» Provided information:

Start of Block

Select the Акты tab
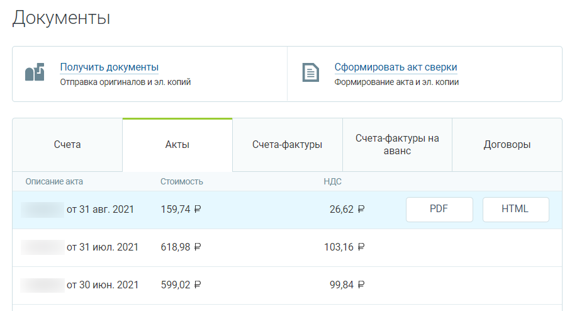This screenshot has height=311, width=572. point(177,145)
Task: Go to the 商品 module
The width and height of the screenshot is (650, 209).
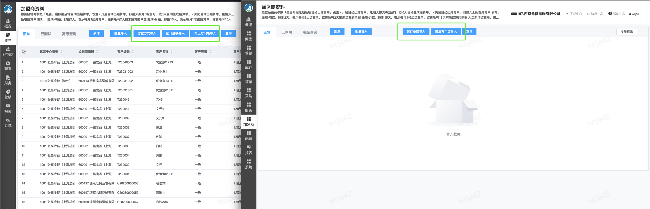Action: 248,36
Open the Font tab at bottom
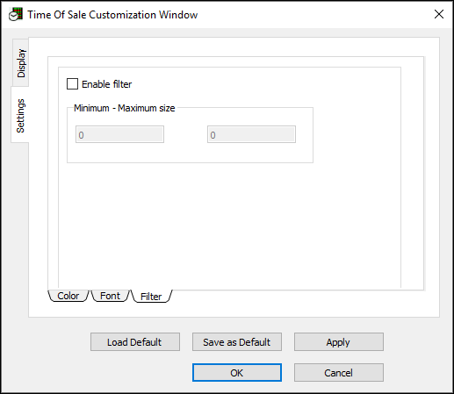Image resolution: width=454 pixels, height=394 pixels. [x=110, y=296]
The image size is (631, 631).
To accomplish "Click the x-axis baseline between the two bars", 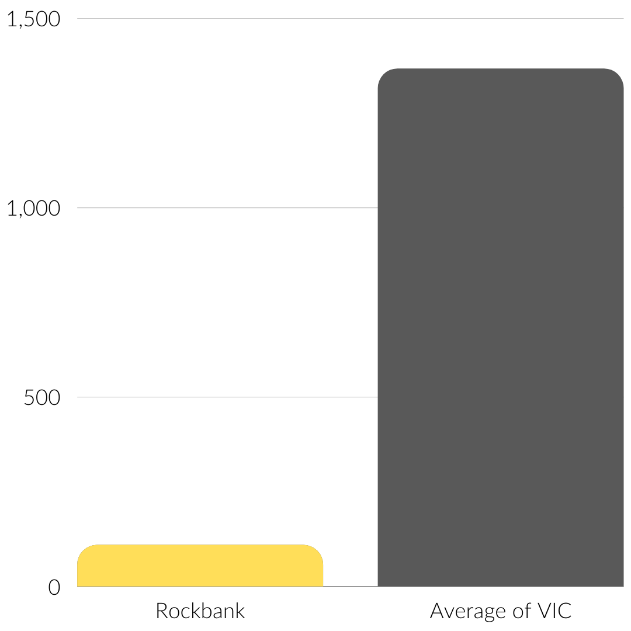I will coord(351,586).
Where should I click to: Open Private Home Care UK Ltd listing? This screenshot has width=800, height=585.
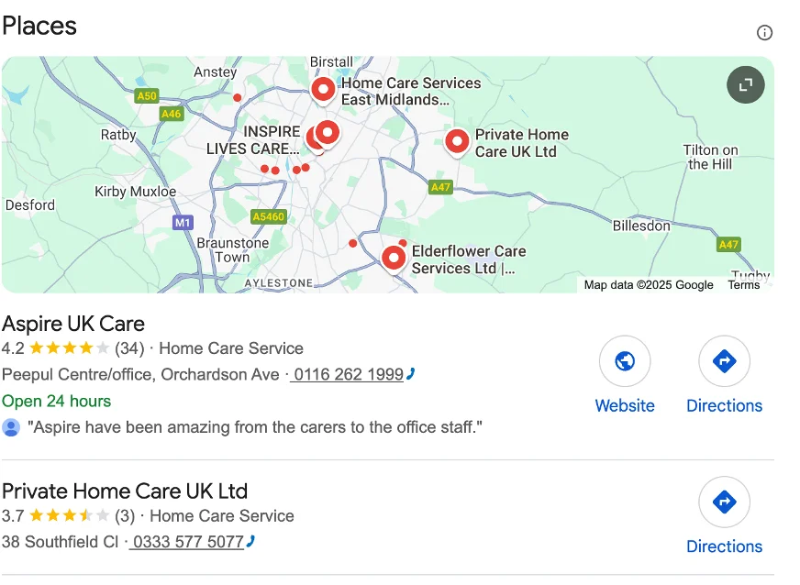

End of Block

» Your goal: Skip the pictures and restate exactly the lines from the beginning of the listing to the line with "The image size is (631, 631).", that line included.

» Answer box:
Select the Акты tab
This screenshot has height=311, width=572. point(177,145)
Task: Go to the 商品 module
The width and height of the screenshot is (650, 209).
Action: 248,36
Open the Font tab at bottom
Image resolution: width=454 pixels, height=394 pixels. [x=110, y=296]
The image size is (631, 631).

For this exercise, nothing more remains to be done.